In the interview, Mr Zardari also called for a broader free trade agreement with India and said: “India has never been a threat to Pakistan.

“I, for one, and our democratic government is not scared of Indian influence abroad.”

Stephens said in his column that Mr Zardari spoke of the militant groups operating in occupied Kashmir as “terrorists”, adding that he had no objection to the India-US nuclear cooperation pact so long as Islamabad was treated “at par” with New Delhi.

“Why would we begrudge the largest democracy in the world getting friendly with one of the oldest democracies in the world?”

On Mr Zardari’s request for $100 billion in grant, Stephens says that he “has a simple and powerful argument to make that the world cannot allow his government to fail – not when it’s becoming increasingly plausible that Pakistan itself, with its stockpile of as many as 200 nuclear warheads, could be toppled by Al Qaeda and its allies”.

In asking the international community for infusion of $100 billion into Pakistan’s economy, Stephens said Zardari was keen to insist that it not be described as aid.

“Aid is proven through the researches of the World Bank . . . (to be) bad for a country,” Zardari told WSJ. “I’m looking for temporary relief for my budgetary support and cash for my treasury which does not need to be spent by me.

“It is not something I want to spend.
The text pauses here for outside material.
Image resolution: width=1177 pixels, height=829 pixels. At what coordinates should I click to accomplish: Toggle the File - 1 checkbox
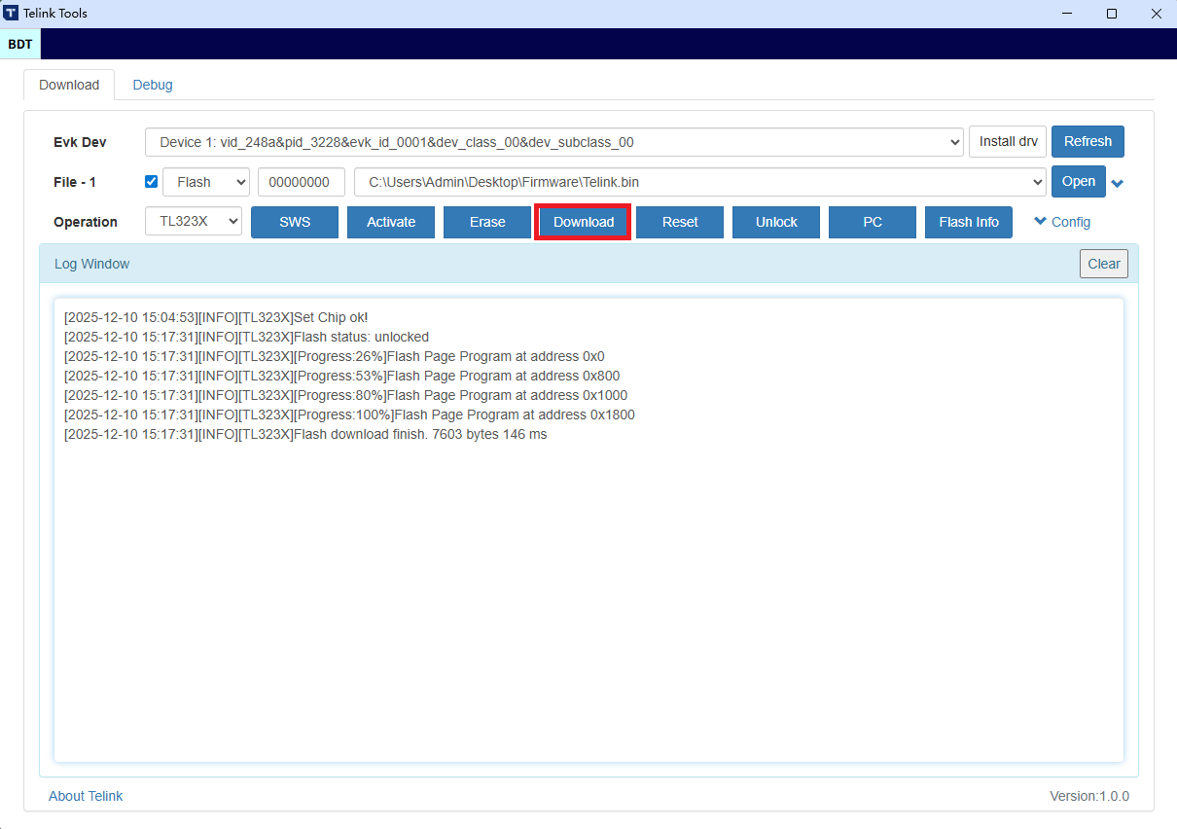pyautogui.click(x=151, y=182)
But (it) will stop the

(outflow) of my capital every time there is a bomb. . . . In this situation, how do I create capital confidence, how do I create businessmen’s confidence?”
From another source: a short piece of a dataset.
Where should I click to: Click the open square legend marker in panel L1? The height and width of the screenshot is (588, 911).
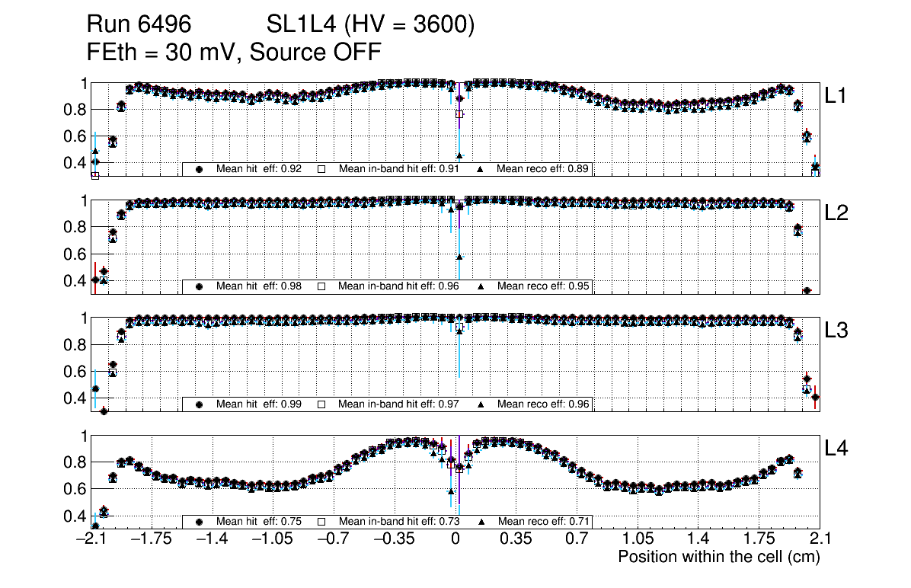pos(321,169)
On US-Pakistan differences to conduct the war on terror, Mr Zardari was anxious to downplay any differences with the US. “I am not going to fall for this position that it’s an unpopular thing to be an American friend. I am an American friend,” Zardari said time and again.

On the incident last month in which Pakistani troops allegedly fired at US aircraft, Zardari told WSJ: “It was merely an incident, and while incidents do happen, they are not important.”

He goes off the record to describe sensitive military subjects, but acknowledges that the US is carrying out Predator missile strikes on Pakistani soil with his government’s consent. “We have an understanding, in the sense that we’re going after an enemy together.”

Zardari, Stephens maintained, also conceded “the problem that had bedevilled past efforts at US-Pakistani cooperation, particularly in intelligence sharing: the widely held suspicion that Pakistani intelligence services continue to cooperate with, and even arm, the Taliban.”

“You know, you keep an uglier alternative around so that you may not be asked to leave,” he says in reference to charges that former president Pervez Musharraf was not sincere in fighting militancy.

Mr Zardari refuses to go into detail other than to say he “solved the problem”.

Mr Zardari expressed a hope that, with the intelligence problem out of the way, a new era of cooperation can open up with the US. “We want to be able to share [US] intelligence,” he told WSJ. “We need helicopters, we need night goggles, we need equipment of that sort.”

He said there was a need for precision and finesse in fighting militants, rather than large-scale military force. “My eventual concept is that we should be taking them on as they are, as criminals.”

Of Osama bin Laden, Zardari said: “The minute I make anybody my enemy, he becomes as big as I am.”

Referring to reports that Pakistan has deployed F-16s against militants in tribal areas in part because the army’s own troops have been routinely routed in ground fighting, he said: “Their problems aren’t simply tactical. What kind of a joke is this that I cannot pay my security personnel more than the Talibs are paying?”

“Those terrorists are paying their soldiers 10,000 rupees; I’m paying seven or six thousand rupees.

“The effects of such a disparity are increasingly in evidence. The recent bombing of Islamabad’s Marriott hotel, in an area that is under particularly tight security controls, is a fresh reminder that Pakistan’s terrorist problem extends well beyond the tribal hinterlands,” Stephens argues in his concluding note.